The most famous series of prints depicting human conflict by Goya - one of Spain's most important artists - is on display in the Ulster Museum
The most famous series of prints depicting human conflict by Goya - one of Spain's most important artists - is on display in the Ulster Museum The most famous series of prints depicting human conflict by Goya - one of Spain's most important artists - is on display in the Ulster Museum

THE most famous series of prints depicting human conflict by Goya - one of Spain's most important artists - has gone on display in Belfast.

The exhibition, Goya: The Disasters of War, opened at the Ulster Museum today and depicts the guerrilla warfare, famine and political disillusionment which followed Napoleon Bonaparte's invasion of Spain in 1808.

The works contains some of the most brutally graphic images of war ever produced.
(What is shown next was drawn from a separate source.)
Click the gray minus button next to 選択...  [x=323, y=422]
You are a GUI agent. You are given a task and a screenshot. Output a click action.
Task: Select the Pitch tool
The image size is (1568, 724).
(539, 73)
A loan exhibition from the world-leading Chester Beatty Library in Dublin, this is the first time these 40 works have been on display in Northern Ireland.

Goya spent most of his career in Madrid, where he worked as painter to the King and was best known for his incisive and unflatteringly direct portraits of the Royal Family and the court.

His career coincided with the political upheavals of the Napoleonic invasion of Spain, which led him to work on a series of paintings and prints in which war and its consequences are explored with bitter intensity.

Anne Stewart, curator of Fine Art for National Museums Northern Ireland, said: "Goya's work is a dramatic departure from previous depictions of war as valiant and heroic.

"Goya's intentions were to shock his audience with the true horror of war and reality of profound individual suffering.

"His work, however, also includes touching observations of human detail."

The exhibition will be on display until June 2017 and is accompanied by a series of events including special tours, gallery talks and lectures.